____ Source text
Being a former football player is an icebreaker – it’s a commonality I have with people.  If they are over 35, they might remember me playing, especially if they are Cowboys fans. 

The thing a lot of people don’t realize is how long I have been in the real estate field – 40 years, which is much longer than I played football. I started working for Henry S. Miller here in Dallas in the off-season when I was still a back-up quarterback.  In those days, they did not pay football players near what they do now.  We already had 3 little girls (3, 4 and 8 years old), and I needed to work to earn money.  I have often thought that was a blessing.  Lots of the athletes today don’t have to work – and if I had been single I might not have had to.  But you can’t play golf everyday.  You’ve got to be doing something – and investing and building in something. 

When I started at Henry S. Miller, they gave me a key and a phone.   I would make calls and try to get something done, but being the backup quarterback of the Cowboys does not give you credibility in real estate.  So, I learned how to work with the right people in the company and use my strength, which was calling, and their strengths, understanding the complexity of the deal.  The longer you are involved in it, the more credibility you have.  If I had not started when I did, it would have been a lot harder for me once I was retired.  It would have been starting from scratch.

Next week I’ll discuss more about how Jones Lang LaSalle is doing now, 2 years post merger.

How do the office fundamentals compare to industrial?

May 17, 2010
Notes from our researcher, Steve Triolet
After talking about the improving industrial sector in our last blog post, we are taking you through the office fundamentals, which tend to lag behind the industrial sector. This is largely due to the simple fact that the lead time for office construction is several years where a new industrial property can be completed in six to nine months.
________
Challenges:
**A)** According to the source text, how many years has the writer been in the real estate field?
**B)** From the source text, extract the part that opens with the words containing "Being a former" and closes with "building in something.".
____ Material provided
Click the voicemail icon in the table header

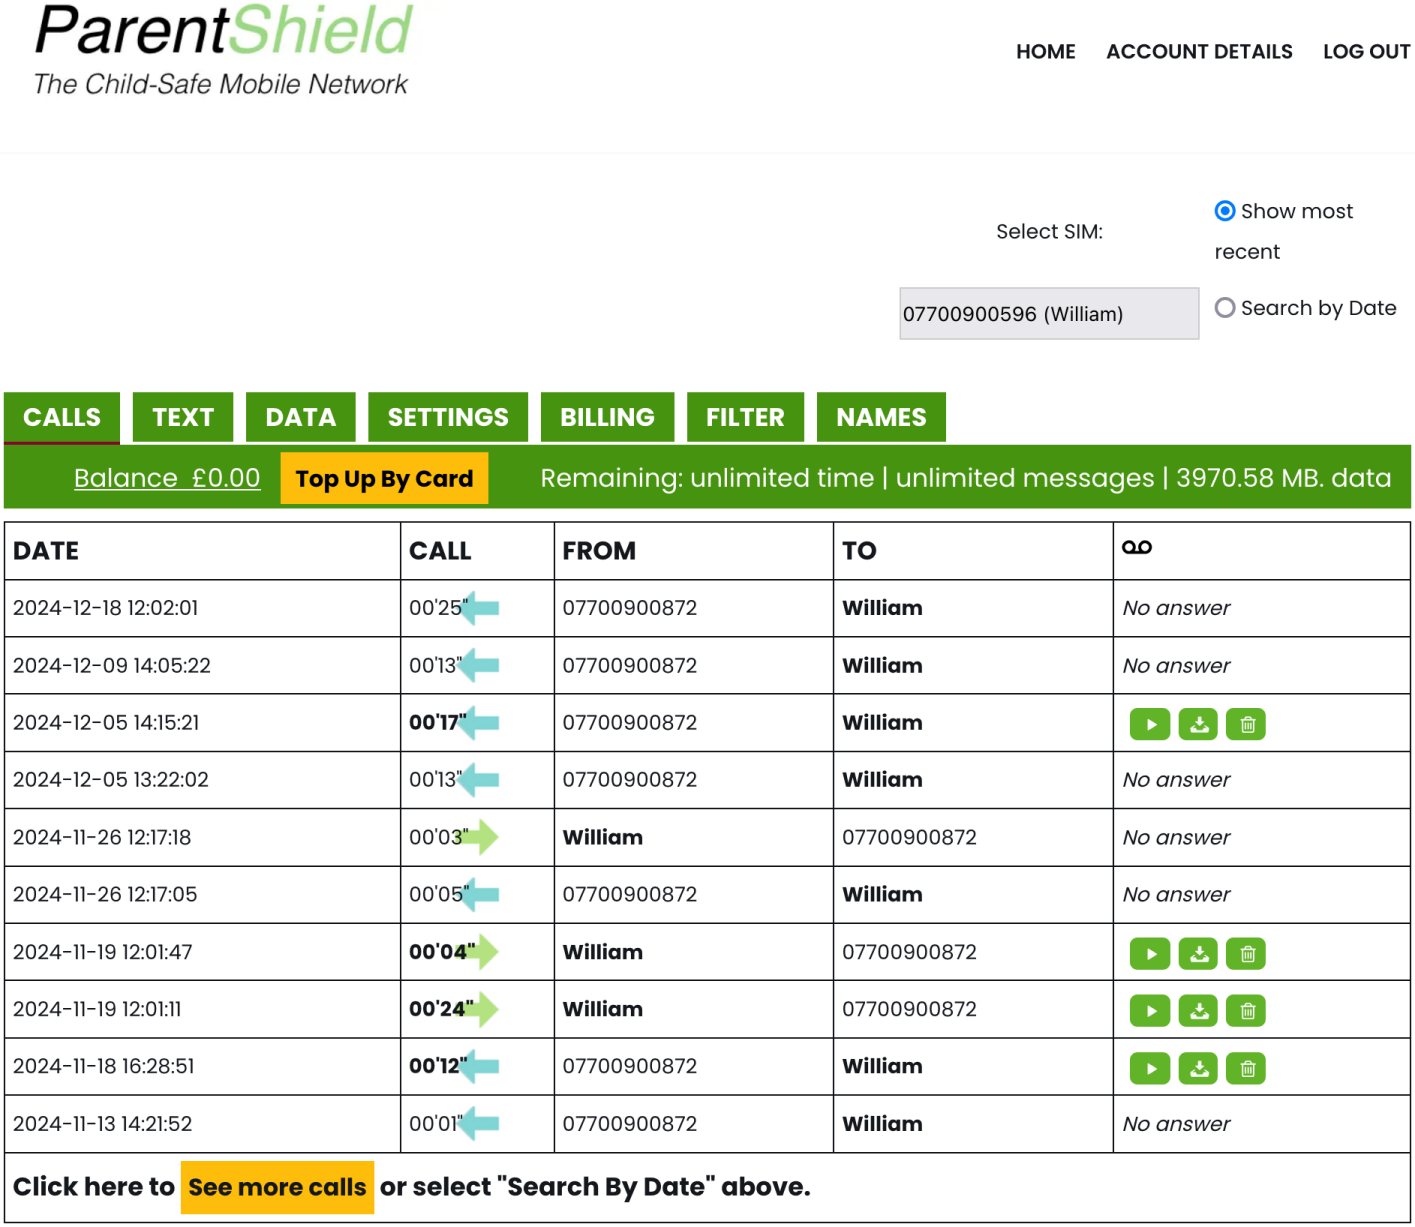(x=1136, y=548)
________
Answers by task:
**A)** 40 years.

**B)**
Being a former football player is an icebreaker – it’s a commonality I have with people.  If they are over 35, they might remember me playing, especially if they are Cowboys fans. 

The thing a lot of people don’t realize is how long I have been in the real estate field – 40 years, which is much longer than I played football. I started working for Henry S. Miller here in Dallas in the off-season when I was still a back-up quarterback.  In those days, they did not pay football players near what they do now.  We already had 3 little girls (3, 4 and 8 years old), and I needed to work to earn money.  I have often thought that was a blessing.  Lots of the athletes today don’t have to work – and if I had been single I might not have had to.  But you can’t play golf everyday.  You’ve got to be doing something – and investing and building in something.